It's possible to create something that's more like a uuid, and if you do that manually, you could have some better guarantee of uniqueness.
Remember that you can put objects of different "types" in the same collection, so why not just put your two "tables" in the same collection. They would share the same _id space, and thus, would be guaranteed unique. Switching from "prospective" to "registered" would be a simple flipping of a field...

MongoDB: Object ID Uniqueness [duplicate]

Is it possible for the same exact Mongo ObjectId to be generated for a document in two different collections? I realize that it's definitely very unlikely, but is it possible?
Without getting too specific, the reason I ask is that with an application that I'm working on we show public profiles of elected officials who we hope to convert into full fledged users of our site. We have separate collections for users and the elected officials who aren't currently members of our site. There are various other documents containing various pieces of data about the elected officials that all map back to the person using their elected official ObjectId.
After creating the account we still highlight the data that's associated to the elected official but they now also are a part of the users collection with a corresponding users ObjectId to map their profile to interactions with our application.

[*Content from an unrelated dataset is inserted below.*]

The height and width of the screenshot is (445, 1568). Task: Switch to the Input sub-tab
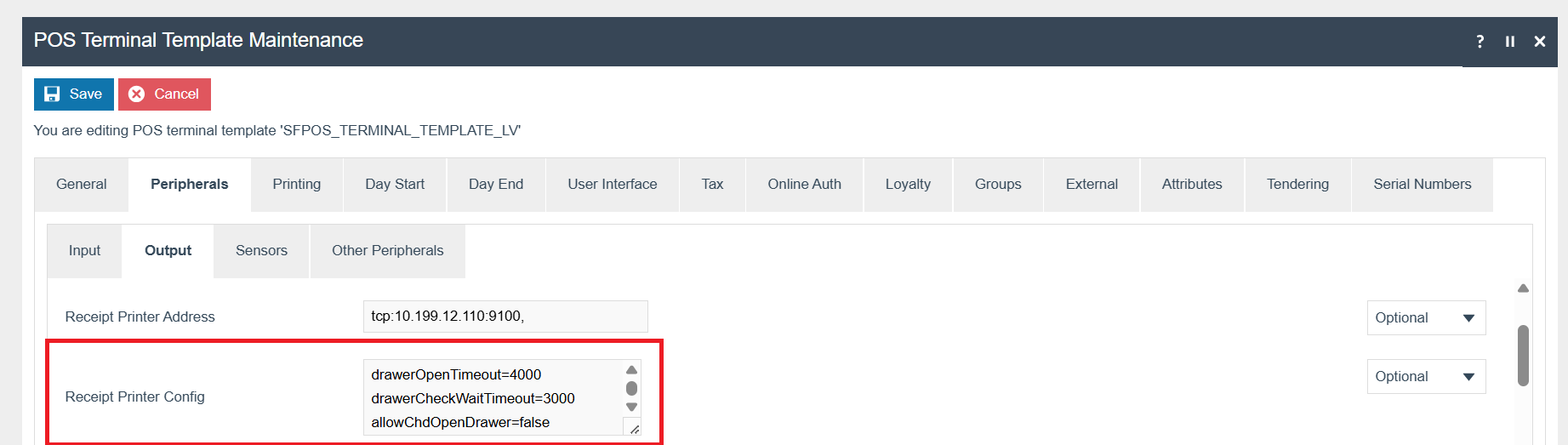84,251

We had begun converting our application from MySql to Mongo a few months ago and while we're in transition we store the legacy MySql id for both of these data types and we're also starting to now store the elected official Mongo ObjectId in the users document to map back to the elected official data.

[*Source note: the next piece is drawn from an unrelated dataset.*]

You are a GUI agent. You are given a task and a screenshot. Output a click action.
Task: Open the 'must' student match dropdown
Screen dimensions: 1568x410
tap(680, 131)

I was pondering just specifying the new user ObjectId as the previous elected official ObjectId to make things simpler but wanted to make sure that it wasn't possible to have a collision with any existing user ObjectId.
Thanks for your insight.
Edit: Shortly after posting this question, I realized that my proposed solution wasn't a very good idea. It would be better to just keep the current schema that we have in place and just link to the elected official '_id' in the users document.
Short Answer
Just to add a direct response to your initial question: YES, if you use BSON Object ID generation, then for most drivers the IDs are almost certainly going to be unique across collections. See below for what "almost certainly" means.
Long Answer
The BSON Object ID's generated by Mongo DB drivers are highly likely to be unique across collections. This is mainly because of the last 3 bytes of the ID, which for most drivers is generated via a static incrementing counter. That counter is collection-independent; it's global. The Java driver, for example, uses a randomly initialized, static AtomicInteger.
So why, in the Mongo docs, do they say that the IDs are "highly likely" to be unique, instead of outright saying that they WILL be unique? Three possibilities can occur where you won't get a unique ID (please let me know if there are more):
Before this discussion, recall that the BSON Object ID consists of:
[4 bytes seconds since epoch, 3 bytes machine hash, 2 bytes process ID, 3 bytes counter]

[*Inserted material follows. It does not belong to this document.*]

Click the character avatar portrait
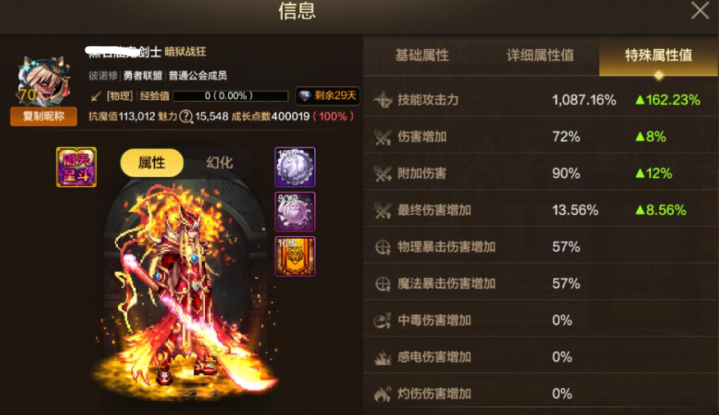The width and height of the screenshot is (719, 415). pos(44,80)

Here are the three possibilities, so you judge for yourself how likely it is to get a dupe:
1) Counter overflow: there are 3 bytes in the counter. If you happen to insert over 16,777,216 (2^24) documents in a single second, on the same machine, in the same process, then you may overflow the incrementing counter bytes and end up with two Object IDs that share the same time, machine, process, and counter values.
2) Counter non-incrementing: some Mongo drivers use random numbers instead of incrementing numbers for the counter bytes. In these cases, there is a 1/16,777,216 chance of generating a non-unique ID, but only if those two IDs are generated in the same second (i.e. before the time section of the ID updates to the next second), on the same machine, in the same process.
3) Machine and process hash to the same values. The machine ID and process ID values may, in some highly unlikely scenario, map to the same values for two different machines. If this occurs, and at the same time the two counters on the two different machines, during the same second, generate the same value, then you'll end up with a duplicate ID.
These are the three scenarios to watch out for. Scenario 1 and 3 seem highly unlikely, and scenario 2 is totally avoidable if you're using the right driver. You'll have to check the source of the driver to know for sure.
ObjectIds are generated client-side in a manner similar to UUID but with some nicer properties for storage in a database such as roughly increasing order and encoding their creation time for free. The key thing for your use case is that they are designed to guarantee uniqueness to a high probability even if they are generated on different machines.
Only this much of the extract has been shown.